The bonuses will to be paid to all eligible employees in the United States and Canada, according to an e-mail that Ford CEO Alan Mulally sent to employees Thursday. The bonuses will be paid March 15.
Most salaried workers and supervisors will get $300 to $800, depending on their location and rank in the company. Most union members will receive about $500. Higher ranking executives will receive what the e-mail described as "higher, but still modest, awards."
The average hourly pay at Ford is $32.38, according to its filings with the Securities and Exchange Commission, which works out to about $67,350 a year, not including overtime.
The bonuses will go to about 125,000 employees, including 38,000 Ford hourly employees who have accepted buyout and retirement packages from Ford recently and have left or will be leaving the company.
Ford (Charts) did not reveal the cost of the cash bonuses going to all the employees, but given the size of the awards and the number receiving the payments, it will cost the company more than $62 million.
Ford lost $12.7 billion last year, its biggest net loss ever, and one that was far larger than the losses at Detroit rivals General Motors (Charts) and DaimlerChrysler's (Charts) Chrysler Group. Its executives have warned that its core North American auto operations will not make money until 2009.
In response, Ford announced plans in September to close nine plants by 2008 and another seven plants after that, and more than half of its U.S. hourly employees recently agreed to take one of the various packages to leave the company in the coming months. Its new sales goals suggest it will give up its long-held spot as the nation's No. 2 automaker to Toyota Motor (Charts) at some point this year.

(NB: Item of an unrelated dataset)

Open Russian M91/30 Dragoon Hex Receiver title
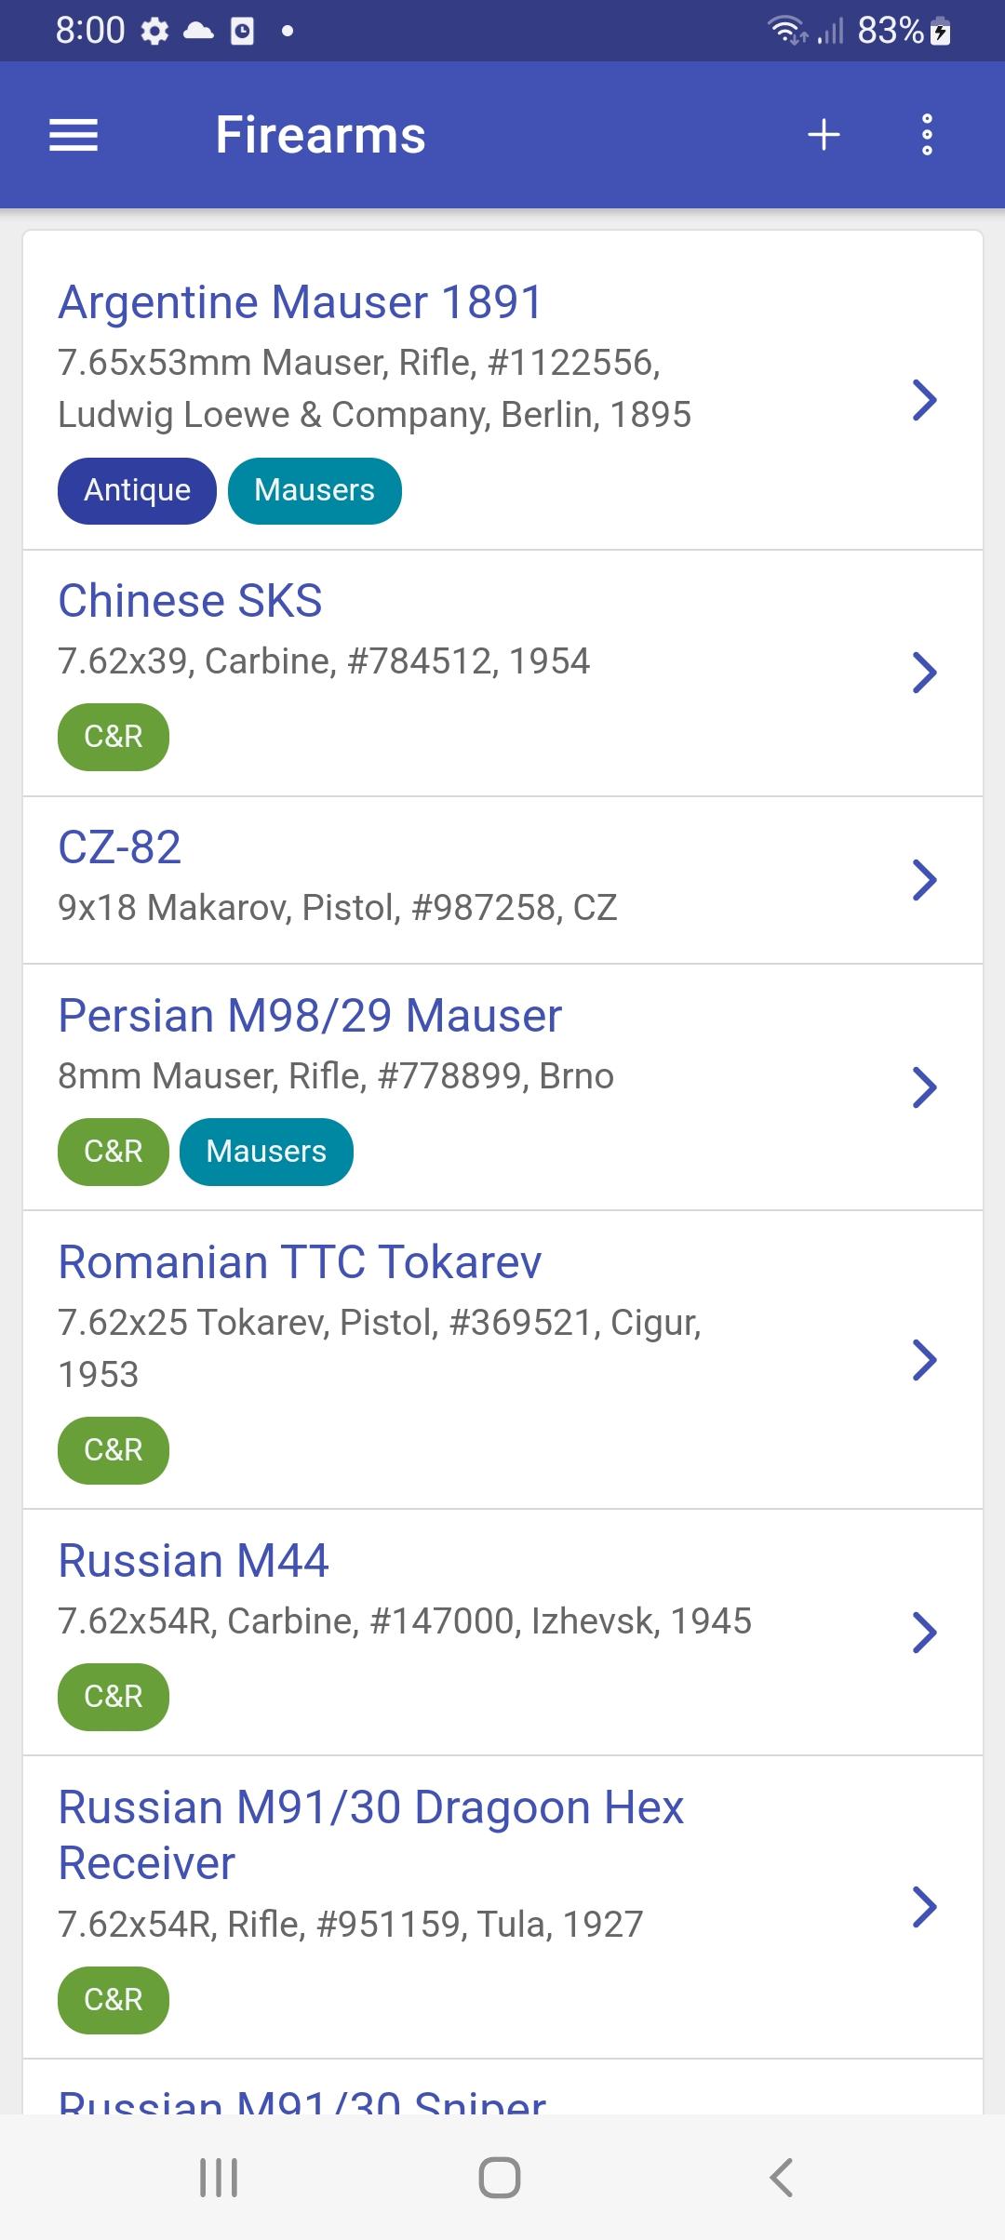Viewport: 1005px width, 2240px height. [x=370, y=1834]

But Mulally's e-mail to employees said the company and its employees made "significant improvements in quality and cost savings.
"We're recognizing these accomplishments with modest awards to encourage our continued focus on performance against objectives," the e-mail said. "Senior management believes pay that recognizes performance is a key to maintaining a skilled and motivated workforce."
There has been some grumbling about pay and benefits to top executives at Ford.
Executive Vice President Mark Fields, the head of its operations in the Americas, was using a corporate jet to fly to and from a home in Florida every weekend at a cost of hundreds of thousands of dollars a year until the practice was revealed in a news report late last year. He agreed in January to fly commercial flights.
Mulally, who was hired away from the head of the commercial aircraft unit of Boeing (Charts) to be Ford CEO in September, saw the value of his stock bonuses increase to $6 million from the originally agreed to $5 million, according to a note buried on page 228 of the company's 10-K filing Feb. 28.
The filing said the increase in Mulally's options was made by compensation committee of Ford's board of directors "after reviewing the company's 2006 performance results and Mr. Mulally's leadership role in progressing his key priorities."
In addition, there are severe doubts within the company about its prospects for a turnaround.
The Detroit News reported in February that an internal Ford memo revealed that an employee survey at the automaker showed that only 47 percent of Ford workers have confidence in the company's long-term success. Fewer than 45 percent said they believe Ford's proposed turnaround plan is working, according to the newspaper story. And only 38 percent believe Ford has "the right products to move the company forward," according to the newspaper.
Ford is not the only money-losing company to announce bonuses this week in an effort to improve employee morale. Delta Air Lines (Charts) notified its 55,700 employees they could expect bonuses, stock, profit sharing and modest pay raises as the company emerges from bankruptcy court protections later this spring. The air carrier did not give any dollar targets.
The decision to offer widespread bonuses was praised in a statement from the United Auto Workers union, which had about 75,000 members at Ford before the buyouts.
"With today's announcement of bonuses for all Ford workers, the company has recognized the hard work and dedication of UAW-represented hourly and salaried workers," said the statement from UAW President Ron Gettelfinger.
"Ford and the UAW are working together to turn this company around, and to preserve good-paying manufacturing jobs in the United States," said UAW Vice President Bob King, who handles the union's negotiations with Ford.
Mulally's e-mail to employees said the bonuses are important to make sure everyone is working together to improve results at Ford.
"One of my priorities is to bring us together as a team," he wrote. "Only as one team will we achieve what we all desire most - a new, more competitive and more viable Ford Motor Company that works for everyone."
(Correction: An earlier version of this story misstated the stock option bonus for Ford CEO Alan Mulally. CNNMoney.com regrets the error).